Chickpea Flour vs Koyadofu Carbs

Counting carbs can be important for some people for different reasons, including blood sugar control, weight management, or athletic performance.

It’s also important for people on a keto diet, so let’s compare the carbs content in chickpea flour and koyadofu.

The total amount of carbohydrates is around 83% higher in chickpea flour than in koyadofu. It have 57.8 grams per 100 grams, compared to 10 grams in koyadofu.

There’s less sugar in koyadofu than in chickpea flour, 100% precisely.

One handful of koyadofu (28 grams) contains 0 grams of sugar, while the same amount of chickpea flour contains 3 grams.

Lastly, let’s take a look at the dietary fiber in chickpea flour and koyadofu.

Dietary fiber keeps the digestive system healthy and helps with weight management by promoting a sense of fullness.

With 3 grams of fiber per portion, chickpea flour is a better source of fiber than koyadofu which chickpea flour offers 2 grams per portion.

Chickpea Flour vs Koyadofu Fats

Like most other legumes, with the exception of lupins and peanuts, chickpea flour and koyadofu are low in fat.

Fats in chickpea flour and koyadofu are mostly healthy unsaturated fats. They are naturally cholesterol-free and trans-fat-free.

Total fat in chickpea flour and koyadofu:

  • Chickpea Flour: 6.7 grams per 100 grams
  • Koyadofu: 30.3 per 100 grams

Speaking of saturated fats, chickpea flour is 84% lower in saturated fats.

Chickpea Flour and koyadofu contain 0.7 grams and 4.4 grams of saturated fat per 100 grams, respectively.

Chickpea Flour vs Koyadofu Vitamins Content

This section will discuss the vitamin content of chickpea flour and koyadofu.

Vitamins are micronutrients, meaning we need only a small amount. However, they are very important for many processes in our bodies.

Chickpea Flour has a higher amount of vitamin A, vitamin C, vitamin B1 (Thiamine), and vitamin B2 (Riboflavin).

However, koyadofu has a higher amount of vitamin B3 (Niacin), vitamin B5 (Pantothenic acid), vitamin B6 (Pyroxidine), vitamin B9 (Folate), vitamin E, and vitamin K.

Chickpea Flour and koyadofu contain the same amount of vitamin D, and vitamin B12 (Cobalamin).

The following table shows the exact amount of vitamins chickpea flour and koyadofu contain side by side, so you can easily compare them.

Chickpea FlourKoyadofu
Vitamin A41 IU518 IU
Vitamin C00.7 mg
Vitamin D00
Vitamin B1 (Thiamine)0.486 mg0.494 mg
Vitamin B2 (Riboflavin)0.106 mg0.317 mg
Vitamin B3 (Niacin)1.76 mg1.189 mg
Vitamin B5 (Pantothenic acid)0.606 mg0.415 mg
Vitamin B6 (Pyroxidine)0.492 mg0.286 mg
Vitamin B9 (Folate)437 µg92 µg
Vitamin B12 (Cobalamin)00
Vitamin E0.83 mg0
Vitamin K9.1 µg0

Chickpea Flour vs Koyadofu Minerals Content

Minerals are important for our body to function properly. We need only a small amount of minerals, so they are called micronutrients.

Some minerals, like iron, calcium, zinc or, iodine, are relatively hard to get on a plant-based diet, so it’s important to choose your foods thoughtfully. This part of the chickpea flour and koyadofu comparison focuses on their mineral content.

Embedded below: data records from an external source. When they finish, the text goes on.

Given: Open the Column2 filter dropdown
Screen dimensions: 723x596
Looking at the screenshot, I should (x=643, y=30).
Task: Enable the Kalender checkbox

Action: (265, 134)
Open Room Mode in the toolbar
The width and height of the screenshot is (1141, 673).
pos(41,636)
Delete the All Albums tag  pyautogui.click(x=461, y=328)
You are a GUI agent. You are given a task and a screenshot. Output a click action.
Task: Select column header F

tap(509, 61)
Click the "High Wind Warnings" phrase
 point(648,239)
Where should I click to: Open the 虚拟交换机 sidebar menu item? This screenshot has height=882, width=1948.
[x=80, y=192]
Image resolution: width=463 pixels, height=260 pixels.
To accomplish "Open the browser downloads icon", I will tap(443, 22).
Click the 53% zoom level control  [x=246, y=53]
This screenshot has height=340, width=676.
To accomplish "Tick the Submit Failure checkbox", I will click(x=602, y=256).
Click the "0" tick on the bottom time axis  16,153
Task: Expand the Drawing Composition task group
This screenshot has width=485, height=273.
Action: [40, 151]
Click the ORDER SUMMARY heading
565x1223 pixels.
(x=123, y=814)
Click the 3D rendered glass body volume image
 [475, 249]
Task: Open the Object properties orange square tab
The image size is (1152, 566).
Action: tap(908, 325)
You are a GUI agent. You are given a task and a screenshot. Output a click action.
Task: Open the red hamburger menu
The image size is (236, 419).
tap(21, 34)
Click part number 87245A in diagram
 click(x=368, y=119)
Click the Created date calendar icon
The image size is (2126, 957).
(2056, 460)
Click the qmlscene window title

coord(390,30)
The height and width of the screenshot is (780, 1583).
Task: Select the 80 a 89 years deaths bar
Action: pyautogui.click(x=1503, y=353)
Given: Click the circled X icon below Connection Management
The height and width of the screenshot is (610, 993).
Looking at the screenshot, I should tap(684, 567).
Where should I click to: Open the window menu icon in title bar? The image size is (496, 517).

Chickpea Flour is a better source of calcium, copper, iron, manganese, phosphorus, selenium, and zinc than koyadofu.

On the other hand, koyadofu is a higher amount of fluoride, magnesium, potassium, and sodium.

Check out the table below to learn how chickpea flour and koyadofu compare when it comes to mineral content.

Chickpea FlourKoyadofu
Calcium45 mg364 mg
Copper0.912 mg1.179 mg
Fluoride2.2 µg0
Iron4.86 mg9.73 mg
Magnesium166 mg59 mg
Manganese1.6 mg3.689 mg
Phosphorus318 mg483 mg
Potassium846 mg20 mg
Selenium8.3 µg54.3 µg
Sodium64 mg6 mg
Zinc2.81 mg4.9 mg

The Final Word

Chickpea Flour and koyadofu are highly nutritious and a great addition to a plant-based diet.

Both chickpea flour and koyadofu are high in specific vitamins and minerals, and including them in your diet will give you the most benefits they offer.

Antioxidants found in beans and legumes can help to protect cells from damage and may reduce the risk of certain diseases and the effects of aging.

Additionally, the fiber and other nutrients in these foods can support the health of the digestive system and may even help to prevent certain digestive cancers.

Legumes are versatile food that can be incorporated into any meal of the day, including breakfast, lunch, or dinner. They can be served hot or cold, making them a convenient and tasty addition to a variety of dishes.